Hello Itisaboat,
Let me first refer you to a similar question / answer:
http://answers.google.com/answers/threadview?id=390140
which describes the reliability calculations for three situations:
o serial reliability (if two items, the system fails if either fails)
o parallel reliability (if two items, the system fails if both fails)
o composite reliability (a combination of parallel / serial reliability)
I note that several of the links are "broken" and I'll add a few more
new ones to this answer to provide the "clear and concise" tutorials
and other references.
I will also assume when you refer to MTBF, you are referring to Mean
Time Between [Critical] Failure where the calculation is relative to
the performance of the whole RAID system (controller & disks) and not
to the failure of components within the system that do not cause the
RAID system to fail. In some references, this is also referred to as
Mean Time To Data Loss (MTTDL). I also assume the failure rates of the
disks are not correlated (e.g., failures not due to a "common cause"
such as overheating of the RAID system or a manufacturing defect).
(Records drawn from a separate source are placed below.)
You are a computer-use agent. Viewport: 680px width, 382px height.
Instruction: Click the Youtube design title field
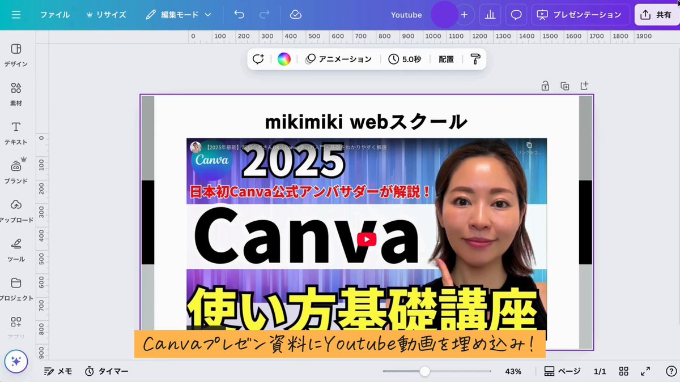click(406, 14)
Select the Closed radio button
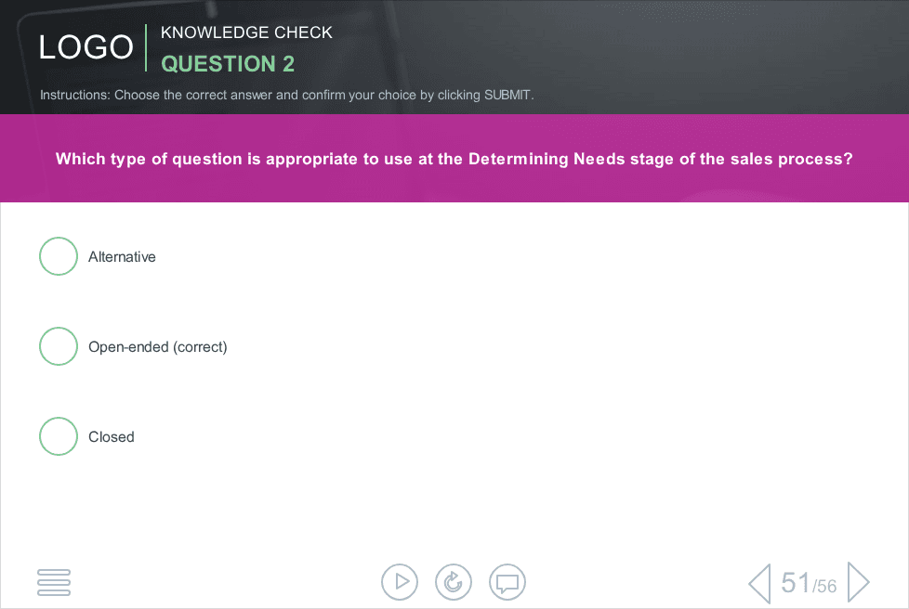The width and height of the screenshot is (909, 609). 59,436
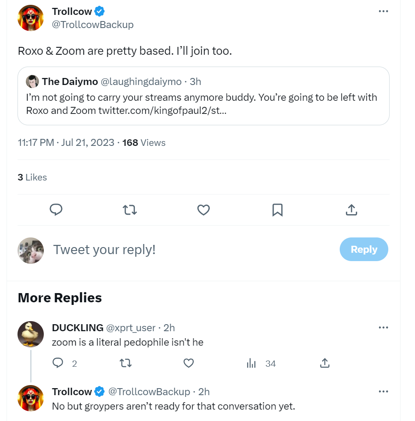Screen dimensions: 415x421
Task: Click the comment icon on DUCKLING's reply
Action: click(x=58, y=363)
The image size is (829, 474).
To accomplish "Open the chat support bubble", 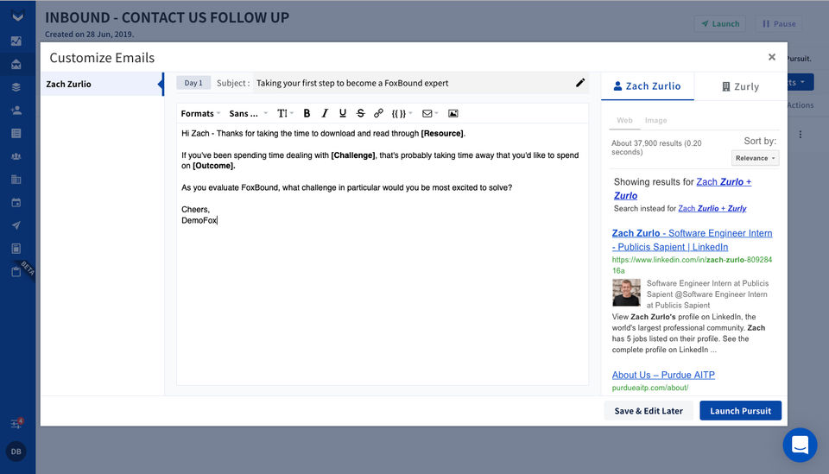I will click(x=800, y=445).
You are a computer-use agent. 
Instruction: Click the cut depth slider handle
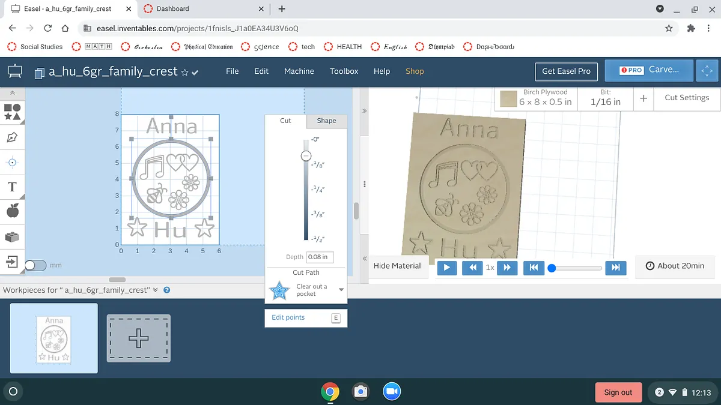[306, 156]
If
this is not true, please make a clarification request so I can fix the
answer.
The RAID 5 situation you describe has composite reliability and can be
illustrated as:
Controller -> RAID Array
(in series) where the RAID array is treated as a complex system with
three major states:
1 - normal operation (all drives are OK)
2 - degraded operation (one [or two] drives failed, replacement /
repair in progress)
3 - failed (another failure occurred when the system was degraded)
There is a complex set of calculations required to compute this
precisely, but can be approximated in the following way.
1 - all drives OK, for ten 100,000 hour drives, a single drive
failure roughly once per 10,000 hours
2 - one drive failed, assume duration 24 hours long to replace /
rebuild the failed drive, another drive failure roughly once per
11,111 hours (of the 24 hour periods)
3 - RAID system failed, the remaining period
From the Hannu Kari's PHD thesis at
http://www.tcs.hut.fi/~hhk/phd/phd_Hannu_H_Kari.pdf
(page 6) the MTTDL of a 10+1 disk RAID 5 system is roughly 3.8 million
hours (for 100,000 hour drives).
Taking the MTTDL above in combination with a 1,000,000 hour MTBF of a
controller results in the composite reliability calculated as:
lambda of RAID = 1,000,000/3,800,000 = 0.263
lambda of controller = 1,000,000/1,000,000 = 1.000
lambda of both = 1.000 + 0.263 = 1.263
MTBF of both = 1,000,000/1.263 = about 792 thousand hours.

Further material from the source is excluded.